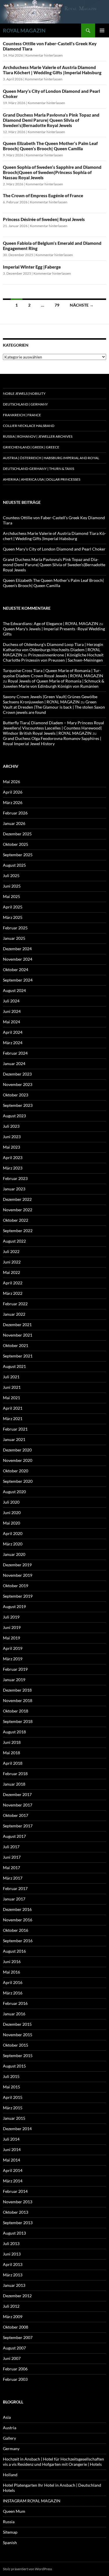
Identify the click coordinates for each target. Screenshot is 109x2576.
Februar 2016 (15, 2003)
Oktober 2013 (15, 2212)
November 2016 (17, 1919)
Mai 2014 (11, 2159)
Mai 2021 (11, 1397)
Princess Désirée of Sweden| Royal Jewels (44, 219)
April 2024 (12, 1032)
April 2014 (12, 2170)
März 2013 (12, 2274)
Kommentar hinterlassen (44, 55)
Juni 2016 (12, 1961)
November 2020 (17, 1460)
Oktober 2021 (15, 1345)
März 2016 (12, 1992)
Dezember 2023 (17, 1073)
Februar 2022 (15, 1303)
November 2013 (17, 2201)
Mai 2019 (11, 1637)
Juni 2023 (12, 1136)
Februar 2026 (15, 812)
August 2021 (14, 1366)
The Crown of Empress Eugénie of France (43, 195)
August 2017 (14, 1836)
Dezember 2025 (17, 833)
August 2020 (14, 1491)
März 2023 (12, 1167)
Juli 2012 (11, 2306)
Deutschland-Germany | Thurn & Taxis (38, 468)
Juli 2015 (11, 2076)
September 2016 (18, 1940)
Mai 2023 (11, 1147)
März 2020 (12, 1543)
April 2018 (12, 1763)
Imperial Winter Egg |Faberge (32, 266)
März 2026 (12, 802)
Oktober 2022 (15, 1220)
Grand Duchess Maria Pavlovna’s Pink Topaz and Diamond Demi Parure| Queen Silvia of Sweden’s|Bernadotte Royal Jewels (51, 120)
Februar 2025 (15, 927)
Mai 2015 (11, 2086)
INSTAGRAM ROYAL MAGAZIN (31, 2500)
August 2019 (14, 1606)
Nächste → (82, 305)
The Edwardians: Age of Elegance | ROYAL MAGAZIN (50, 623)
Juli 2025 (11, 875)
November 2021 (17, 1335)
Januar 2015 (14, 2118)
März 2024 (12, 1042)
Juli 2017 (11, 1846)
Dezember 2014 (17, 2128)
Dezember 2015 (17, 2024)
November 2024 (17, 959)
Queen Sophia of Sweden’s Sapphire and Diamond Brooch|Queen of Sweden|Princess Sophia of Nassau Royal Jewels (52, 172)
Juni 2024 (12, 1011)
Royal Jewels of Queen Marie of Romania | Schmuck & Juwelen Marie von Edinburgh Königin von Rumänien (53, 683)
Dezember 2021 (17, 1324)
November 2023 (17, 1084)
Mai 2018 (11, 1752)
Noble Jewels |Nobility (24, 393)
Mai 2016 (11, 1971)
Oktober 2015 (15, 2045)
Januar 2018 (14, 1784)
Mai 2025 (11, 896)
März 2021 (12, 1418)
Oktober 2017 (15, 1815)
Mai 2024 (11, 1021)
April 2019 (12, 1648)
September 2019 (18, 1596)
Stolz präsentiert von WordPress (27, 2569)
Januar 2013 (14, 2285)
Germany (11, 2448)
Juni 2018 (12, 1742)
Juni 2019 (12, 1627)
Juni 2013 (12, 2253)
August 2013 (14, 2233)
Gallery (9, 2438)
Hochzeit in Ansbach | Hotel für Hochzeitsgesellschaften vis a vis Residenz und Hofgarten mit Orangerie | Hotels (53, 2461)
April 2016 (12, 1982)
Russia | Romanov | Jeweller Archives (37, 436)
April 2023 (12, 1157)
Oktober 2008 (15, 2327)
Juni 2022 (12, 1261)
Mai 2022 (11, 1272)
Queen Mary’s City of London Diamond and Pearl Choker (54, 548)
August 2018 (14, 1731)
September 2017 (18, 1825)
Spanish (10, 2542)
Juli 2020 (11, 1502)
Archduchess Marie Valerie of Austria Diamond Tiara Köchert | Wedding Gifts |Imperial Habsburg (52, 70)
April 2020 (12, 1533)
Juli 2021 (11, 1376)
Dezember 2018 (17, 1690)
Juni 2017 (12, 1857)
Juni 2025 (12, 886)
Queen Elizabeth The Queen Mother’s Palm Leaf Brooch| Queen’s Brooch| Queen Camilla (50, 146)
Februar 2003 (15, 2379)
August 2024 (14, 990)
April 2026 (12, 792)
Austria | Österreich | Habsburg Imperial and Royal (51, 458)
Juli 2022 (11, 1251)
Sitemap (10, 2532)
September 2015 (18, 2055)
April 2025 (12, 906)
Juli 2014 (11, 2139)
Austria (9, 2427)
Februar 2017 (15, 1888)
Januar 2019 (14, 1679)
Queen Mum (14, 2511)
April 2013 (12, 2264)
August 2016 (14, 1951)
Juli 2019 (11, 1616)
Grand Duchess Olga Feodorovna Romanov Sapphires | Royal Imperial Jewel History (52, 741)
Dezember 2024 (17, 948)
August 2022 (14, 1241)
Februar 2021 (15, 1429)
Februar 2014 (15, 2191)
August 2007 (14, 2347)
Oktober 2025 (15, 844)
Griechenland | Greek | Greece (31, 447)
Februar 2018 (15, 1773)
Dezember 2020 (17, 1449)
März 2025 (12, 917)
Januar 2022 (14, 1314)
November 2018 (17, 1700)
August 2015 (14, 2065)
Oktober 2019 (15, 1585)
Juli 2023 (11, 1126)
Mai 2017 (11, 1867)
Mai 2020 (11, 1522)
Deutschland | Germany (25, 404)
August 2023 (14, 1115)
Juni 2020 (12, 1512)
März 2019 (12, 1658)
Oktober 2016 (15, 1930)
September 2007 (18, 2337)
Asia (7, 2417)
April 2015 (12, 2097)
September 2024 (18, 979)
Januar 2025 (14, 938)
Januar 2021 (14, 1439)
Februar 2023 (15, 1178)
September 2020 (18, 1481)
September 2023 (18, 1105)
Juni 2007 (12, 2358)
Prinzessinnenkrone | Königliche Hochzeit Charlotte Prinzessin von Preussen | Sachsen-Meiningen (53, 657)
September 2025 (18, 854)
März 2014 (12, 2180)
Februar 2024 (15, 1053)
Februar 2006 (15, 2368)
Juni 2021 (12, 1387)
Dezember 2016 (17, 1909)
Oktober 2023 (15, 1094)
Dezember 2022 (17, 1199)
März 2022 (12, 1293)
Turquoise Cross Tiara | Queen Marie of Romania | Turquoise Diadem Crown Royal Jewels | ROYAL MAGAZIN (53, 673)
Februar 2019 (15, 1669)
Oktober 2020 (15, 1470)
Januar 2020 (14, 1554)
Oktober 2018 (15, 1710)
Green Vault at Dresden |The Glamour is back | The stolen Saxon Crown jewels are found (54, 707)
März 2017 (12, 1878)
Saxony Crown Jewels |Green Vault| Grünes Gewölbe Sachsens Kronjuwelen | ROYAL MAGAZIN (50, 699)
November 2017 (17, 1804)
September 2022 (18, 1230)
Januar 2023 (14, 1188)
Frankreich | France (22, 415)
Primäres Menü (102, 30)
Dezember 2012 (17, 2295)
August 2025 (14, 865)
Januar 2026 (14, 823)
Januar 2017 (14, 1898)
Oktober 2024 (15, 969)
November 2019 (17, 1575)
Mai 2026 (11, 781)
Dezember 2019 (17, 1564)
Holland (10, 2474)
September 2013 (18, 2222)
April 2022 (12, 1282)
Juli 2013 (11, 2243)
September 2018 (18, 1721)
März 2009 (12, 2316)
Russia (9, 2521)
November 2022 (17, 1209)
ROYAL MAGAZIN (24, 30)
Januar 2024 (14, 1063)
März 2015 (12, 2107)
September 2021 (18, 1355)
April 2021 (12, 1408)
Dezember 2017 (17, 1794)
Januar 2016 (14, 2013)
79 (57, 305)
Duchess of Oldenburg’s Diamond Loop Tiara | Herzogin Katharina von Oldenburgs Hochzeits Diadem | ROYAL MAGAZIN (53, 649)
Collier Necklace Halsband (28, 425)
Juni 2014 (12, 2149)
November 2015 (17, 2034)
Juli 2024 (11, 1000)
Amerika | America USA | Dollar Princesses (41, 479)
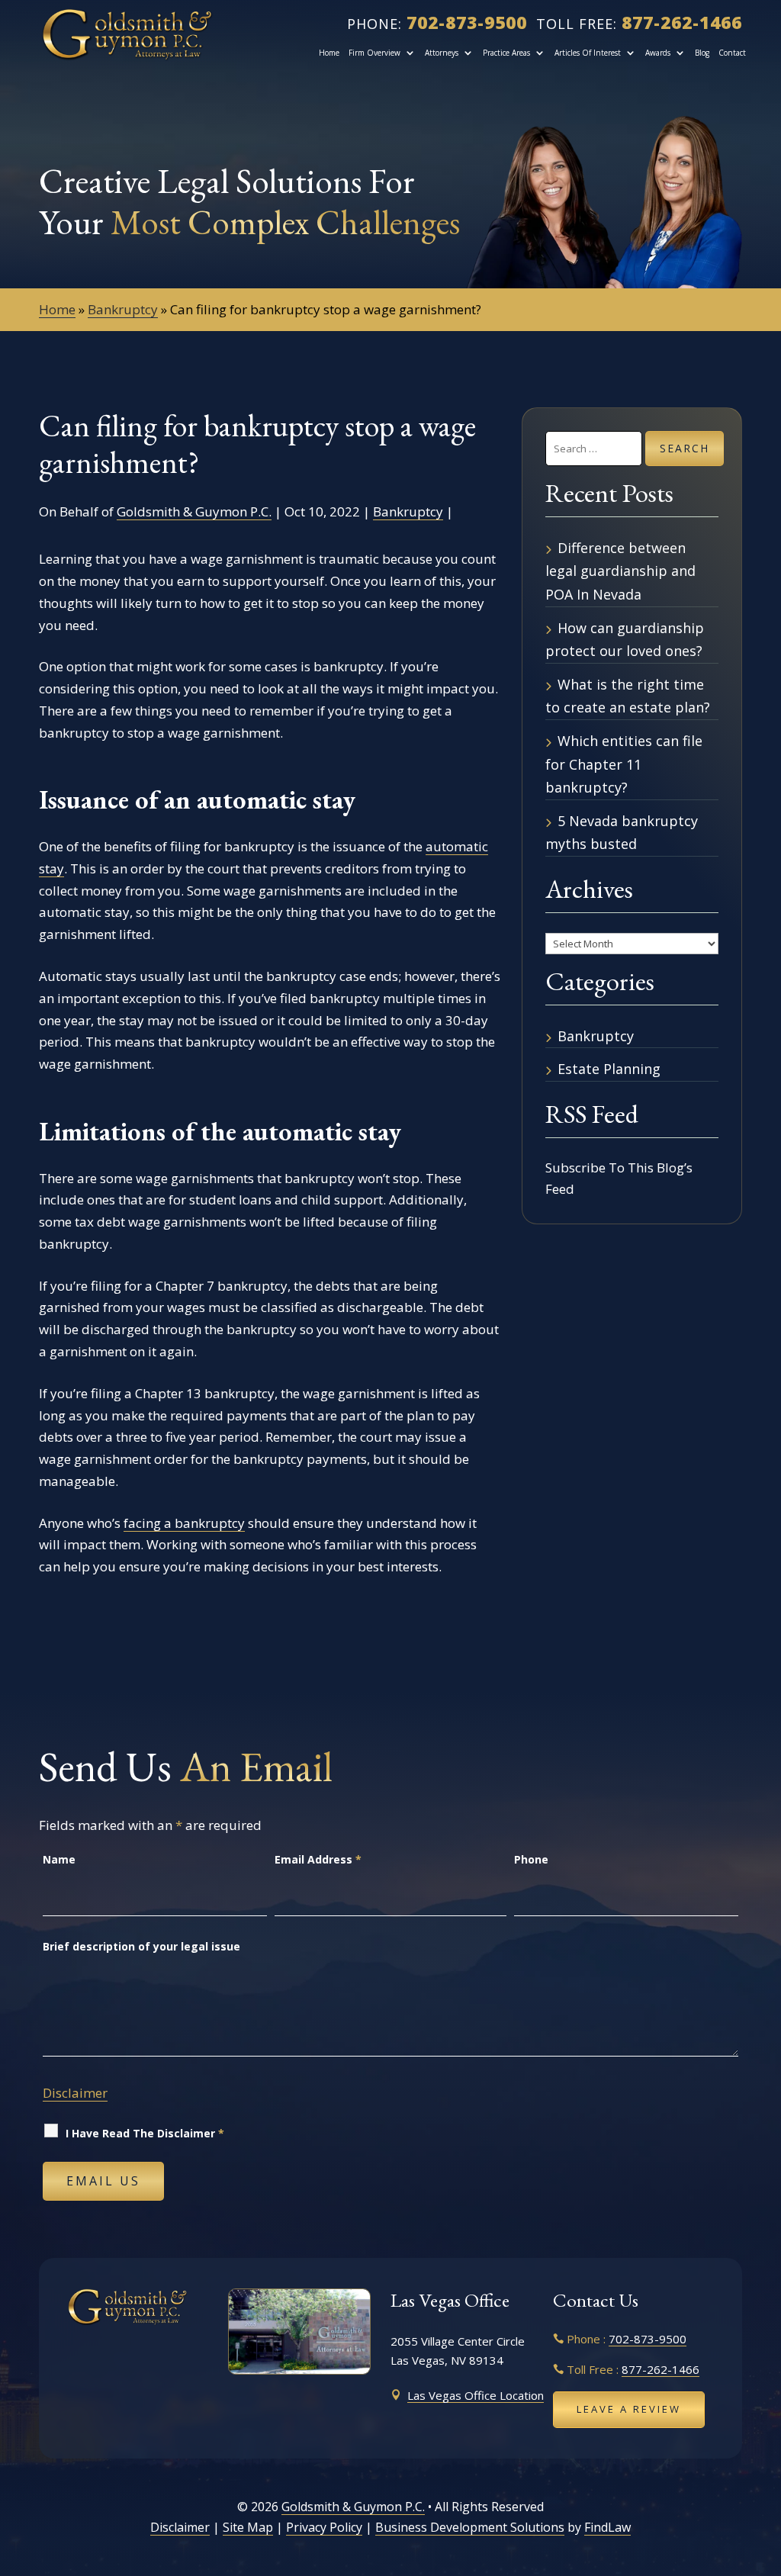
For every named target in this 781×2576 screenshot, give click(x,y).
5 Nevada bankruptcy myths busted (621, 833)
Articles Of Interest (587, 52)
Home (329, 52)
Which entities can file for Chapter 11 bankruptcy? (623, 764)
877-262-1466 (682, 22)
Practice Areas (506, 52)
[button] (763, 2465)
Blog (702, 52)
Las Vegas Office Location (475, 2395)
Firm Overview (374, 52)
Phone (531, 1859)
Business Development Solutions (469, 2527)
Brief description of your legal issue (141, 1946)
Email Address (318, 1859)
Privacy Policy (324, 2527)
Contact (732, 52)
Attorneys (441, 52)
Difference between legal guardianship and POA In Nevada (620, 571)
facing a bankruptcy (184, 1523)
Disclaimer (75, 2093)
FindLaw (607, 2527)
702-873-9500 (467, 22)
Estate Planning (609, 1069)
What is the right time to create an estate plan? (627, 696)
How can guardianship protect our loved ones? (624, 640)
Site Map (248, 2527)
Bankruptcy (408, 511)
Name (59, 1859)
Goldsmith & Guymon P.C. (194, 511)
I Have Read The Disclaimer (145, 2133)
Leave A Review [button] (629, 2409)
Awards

Task to complete:
Show every line of the records above that contains the word "Germany".

Written answer:
Deutschland-Germany | Thurn & Taxis (38, 468)
Germany (11, 2448)
Deutschland | Germany (25, 404)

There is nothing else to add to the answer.